ツツガムシ病になりやすい人の特徴を挙げるならば、感染リスクの高い場所に立ち入る機会の多い人は、ツツガムシと接触する可能性が高まります。
実際に患者さんの多くは農作業や山登りをしていた中高年の方です。
また、キャンプやアウトドアスポーツを行う際にも注意が必要です。
ツツガムシ病を起こす病原体に対して、現状では有効なワクチンが存在しません。
これはツツガムシ病に複数の型があり、全ての病原体に有効なワクチンの開発が困難なためです。
そのため、予防法としてはダニの吸着を防ぐことしかありません。
ツツガムシの幼虫が身体に取り付いてもすぐに噛むわけではなく、衣服の上を移動して吸着しやすい部位への移動を試みます。

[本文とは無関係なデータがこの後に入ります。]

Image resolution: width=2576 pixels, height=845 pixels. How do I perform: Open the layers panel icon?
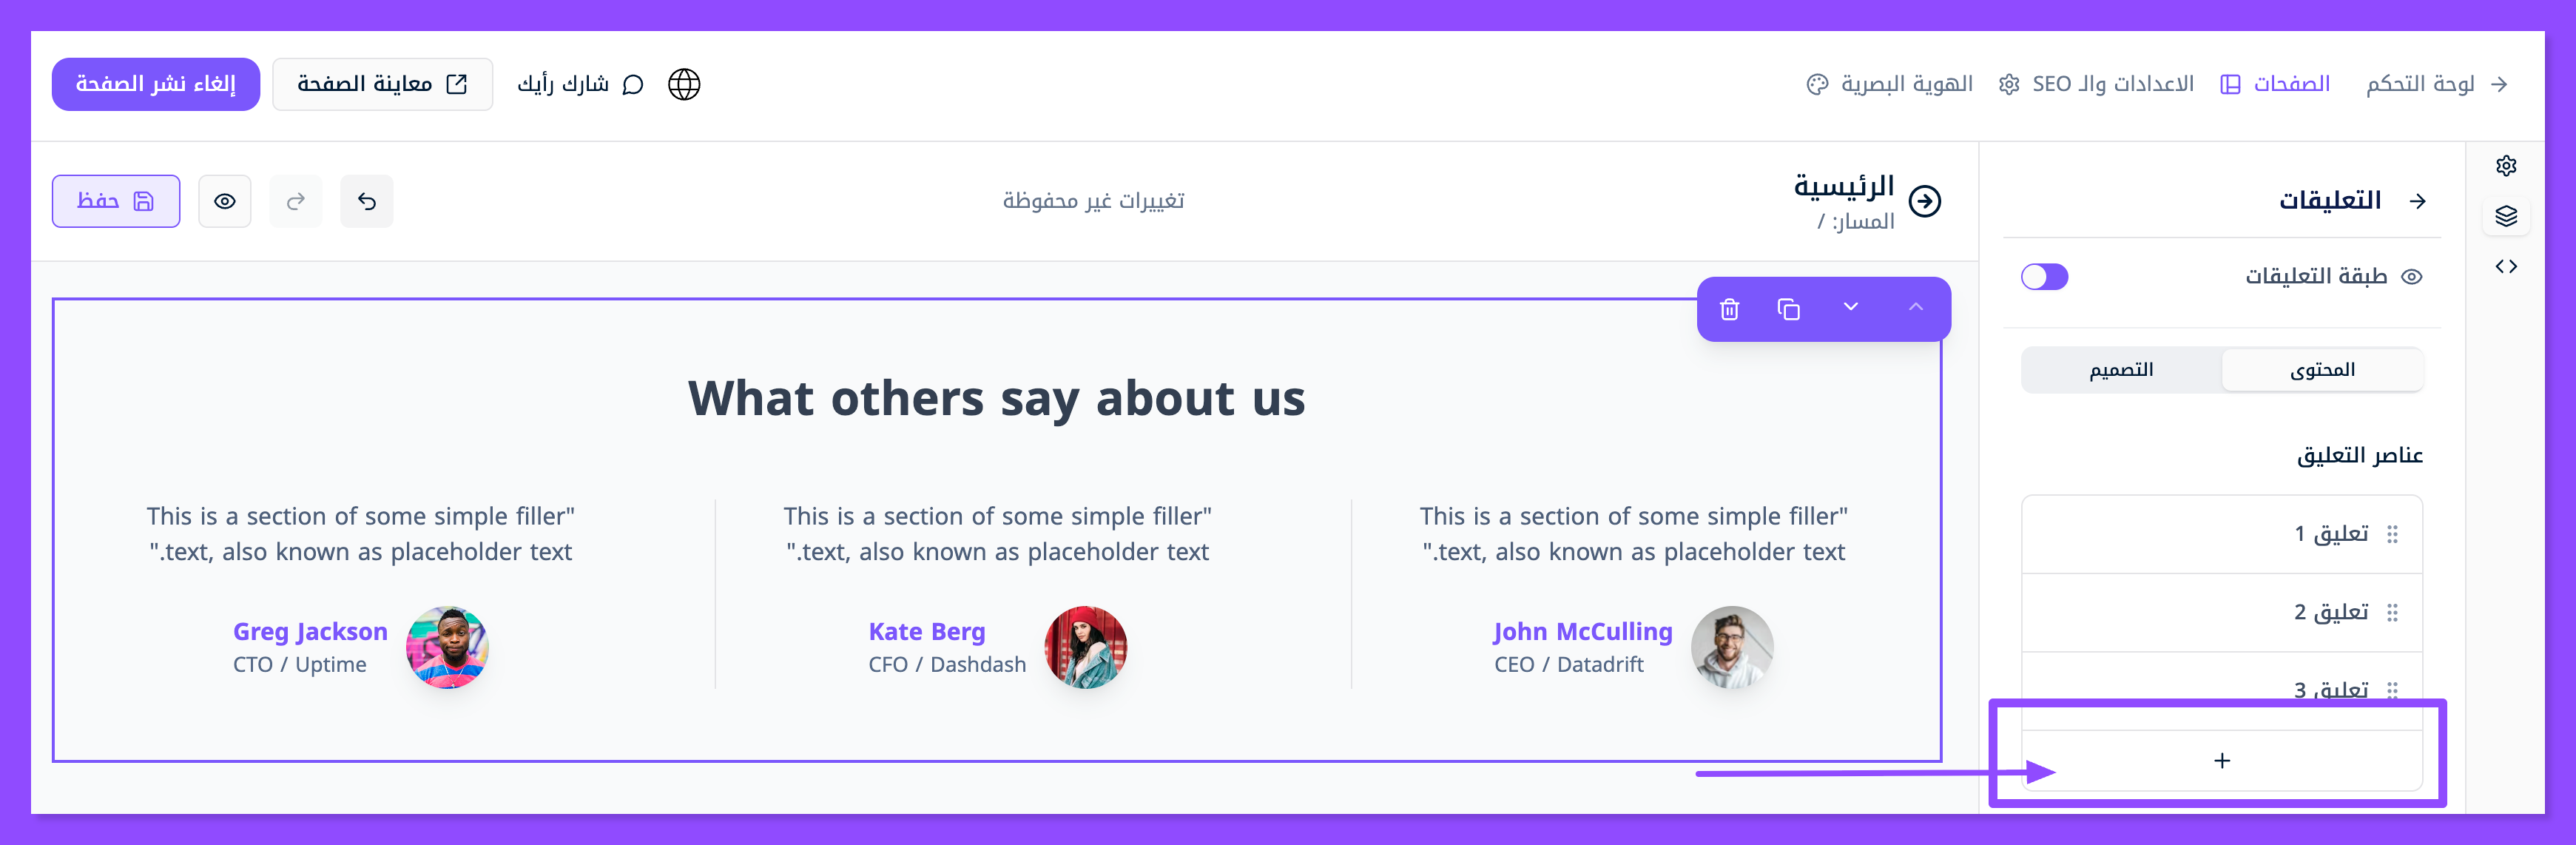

さらに、吸着してから病原体が人体の中へ侵入するまでに、少なくとも6時間以上の時間を要します。
これらの特徴から有効な予防法としては、

  • 河川敷や田畑、山の中に入る際は長袖・長ズボンを着用し、可能な限り肌の露出を避ける
  • 感染源のいるエリアへ立ち入った後は、帰宅後すみやかに入浴し、念入りに体を洗い流す
  • 家族への感染を防ぐため、感染源のいるエリアへ立ち入った際に着用していた衣服はすみやかに洗濯する
  • 虫除け剤(DEETを含む虫除けスプレーなど)を適宜使用する

など、感染源であるツツガムシの幼虫の侵入を許さない態勢を整えることが大切です。